In line with the law, its guidelines and having regard to international best practice, the GCRA takes a three-step approach.
- First, it works out the basic penalty by using a percentage of the turnover of the business in the last year and multiplying it by the number of years the infringement lasted (up to a maximum of three). The percentage of turnover used will depend on how serious the infringement is.
In this case, the GCRA used 10% of MSG’s turnover for private medical services – which is the lowest possible starting point for a case like this one. Because the infringement had been going on for 8 years, a multiplier of 3 was applied.
- Second, the GCRA considers whether there are any aggravating or mitigating factors. In this case, the GCRA found that MSG tried to obstruct its investigation.
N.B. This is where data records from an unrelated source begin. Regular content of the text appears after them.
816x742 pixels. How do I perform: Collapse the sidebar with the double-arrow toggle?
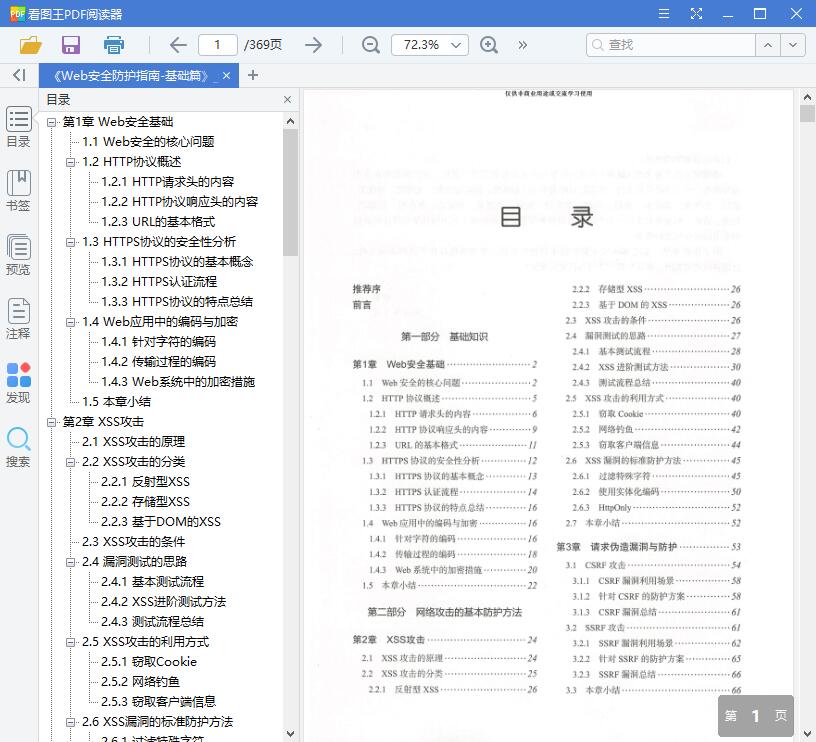(18, 75)
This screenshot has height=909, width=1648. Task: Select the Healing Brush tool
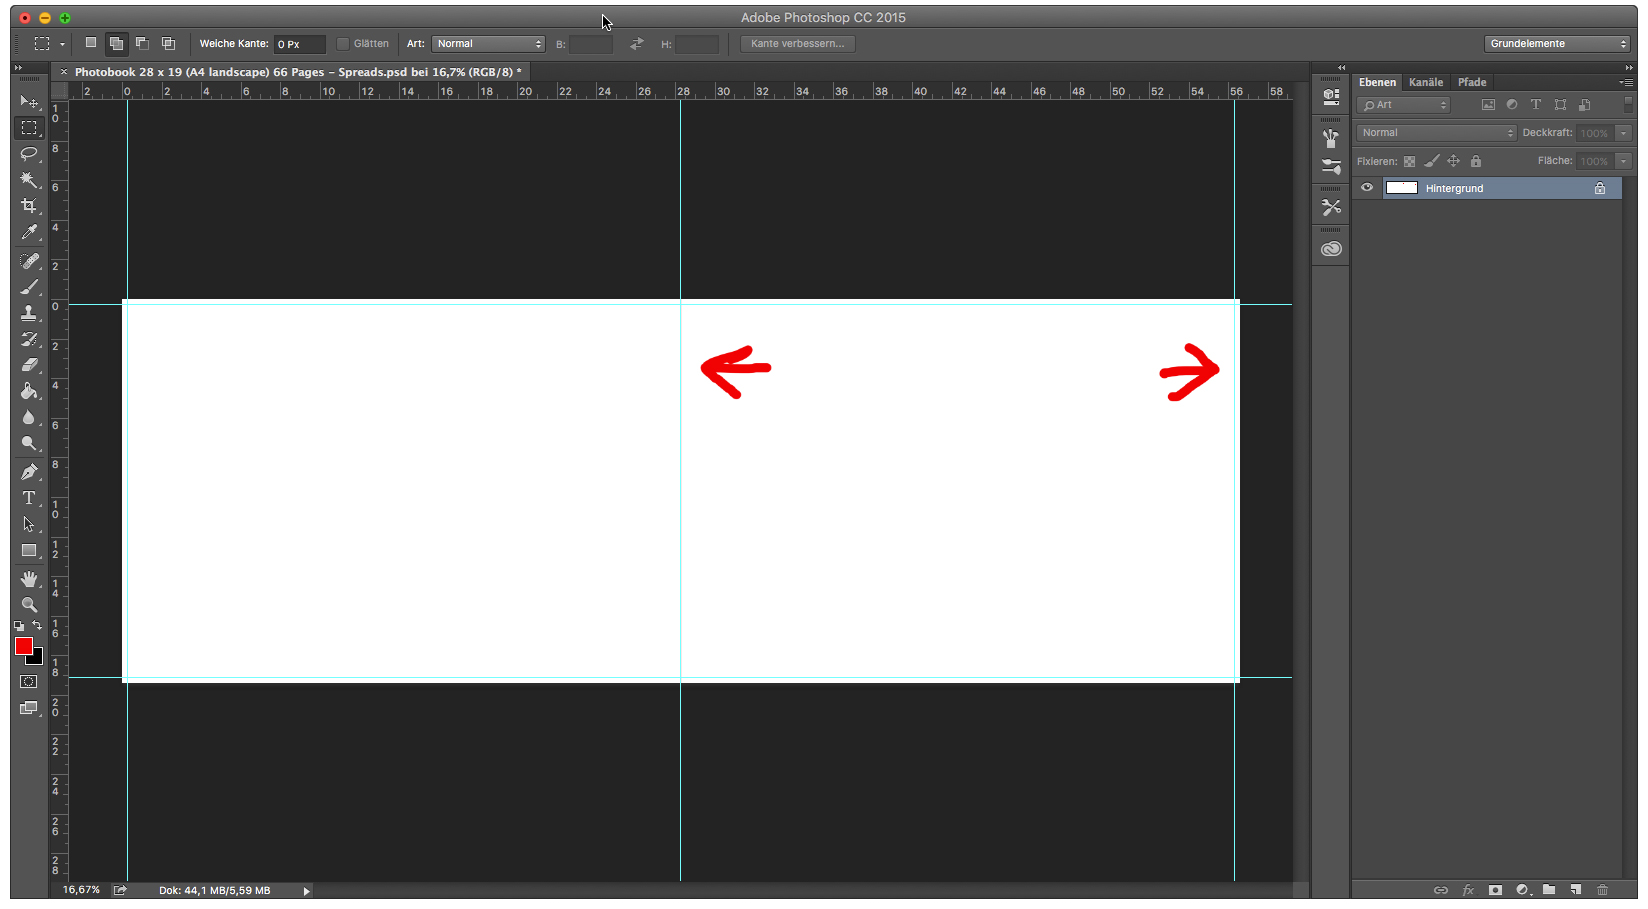coord(29,260)
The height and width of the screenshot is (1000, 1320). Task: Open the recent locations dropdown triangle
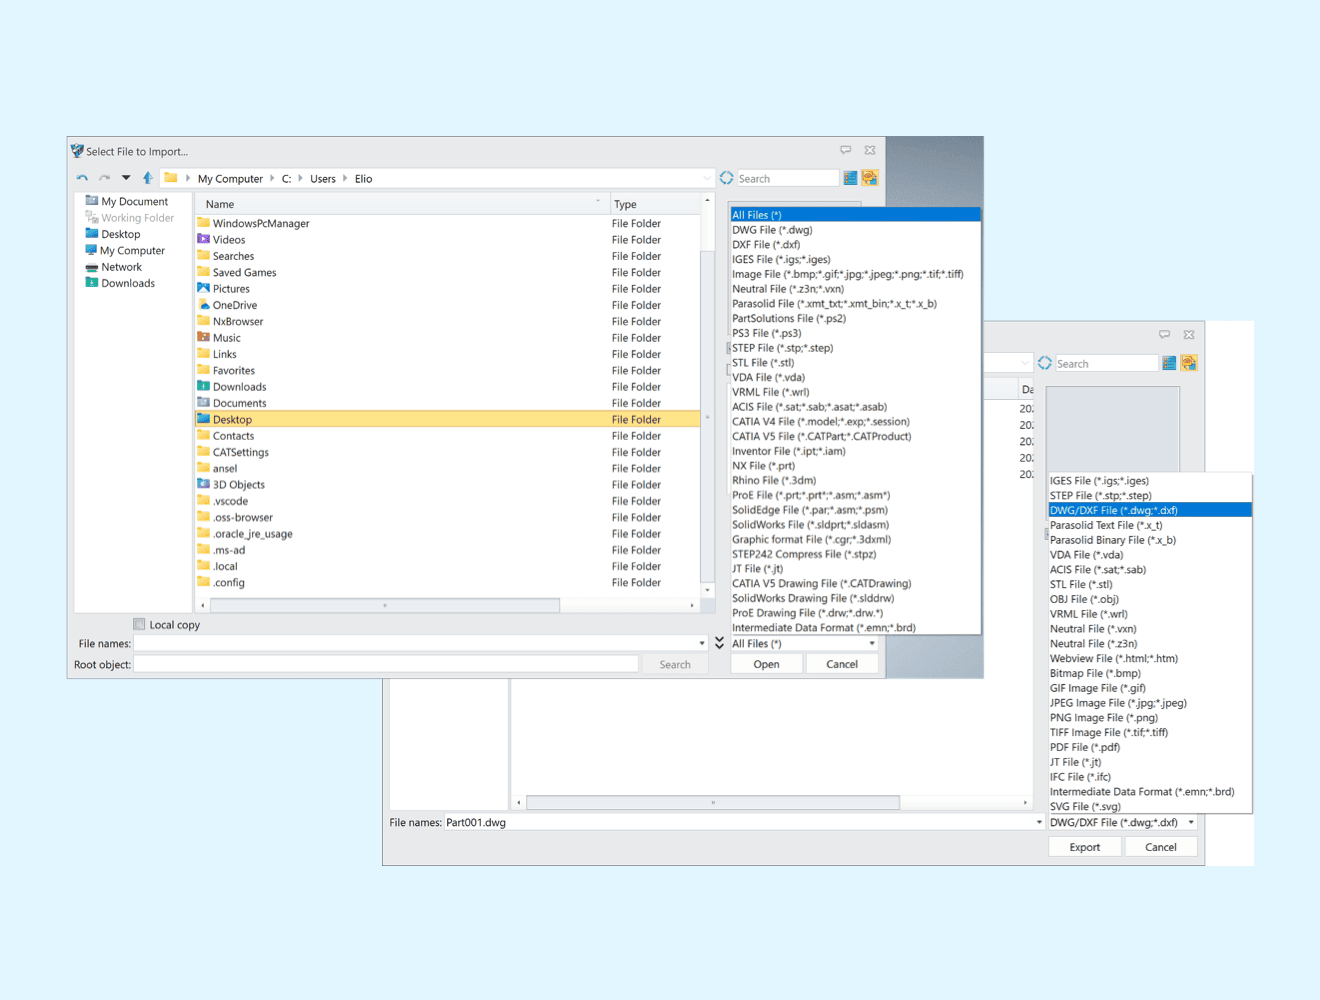tap(126, 178)
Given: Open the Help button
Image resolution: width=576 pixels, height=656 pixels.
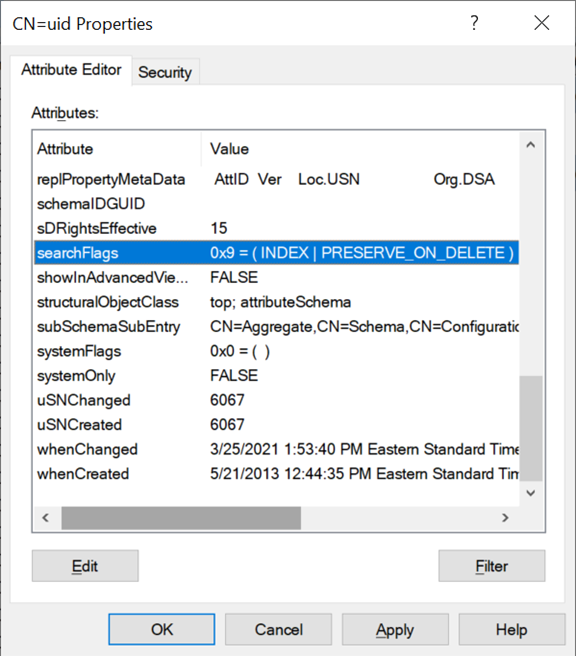Looking at the screenshot, I should click(512, 629).
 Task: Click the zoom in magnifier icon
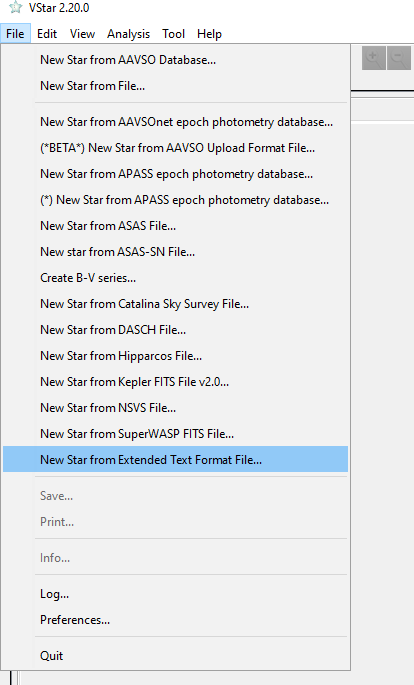coord(374,58)
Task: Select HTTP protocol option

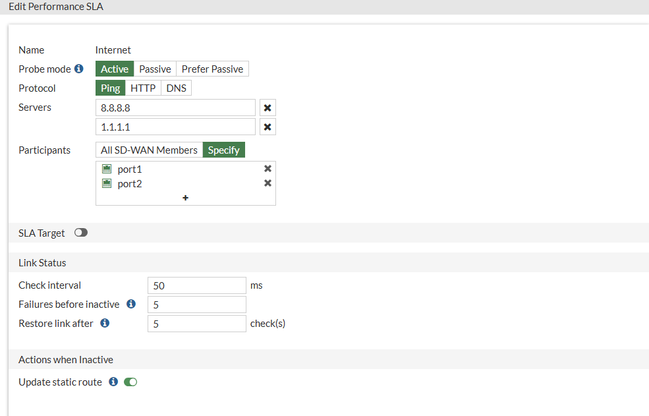Action: [x=143, y=88]
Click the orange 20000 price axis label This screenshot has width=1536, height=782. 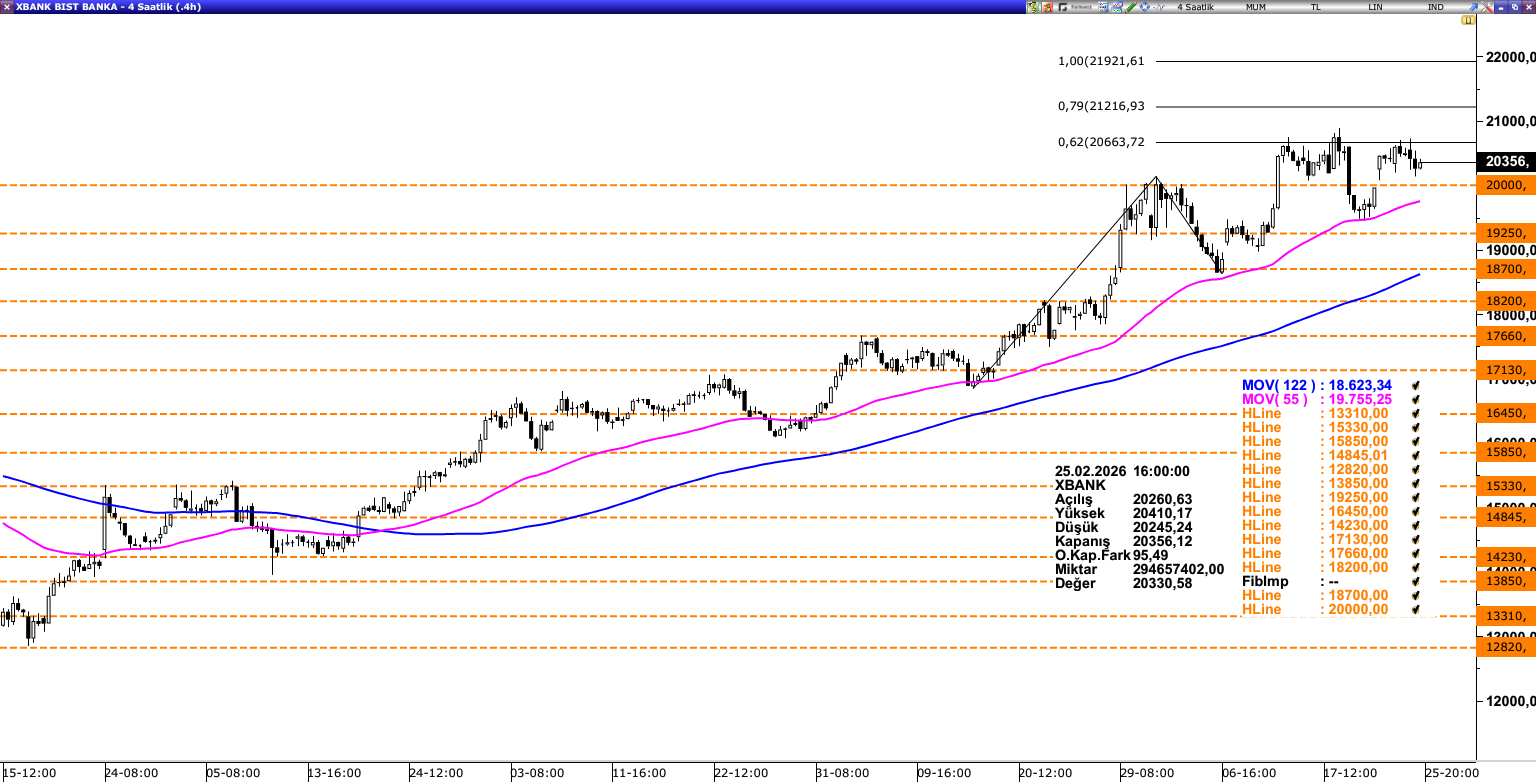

It did this by requiring first that the consultant who reported the non-compete clauses withdraw his complaint to the GCRA and second that MSG’s advocates be copied to any correspondence between that consultant and the GCRA. The GCRA found that this was an aggravating factor and so increased the penalty by 10%.
- Third, the GCRA checks that the overall penalty does not exceed 10% of the turnover of the undertaking during the period of the contravention, up to a maximum period of three years.
Finally, in this case, the GCRA also conducted a “step back” exercise to make sure that the penalty was fair and reasonable in all the circumstances.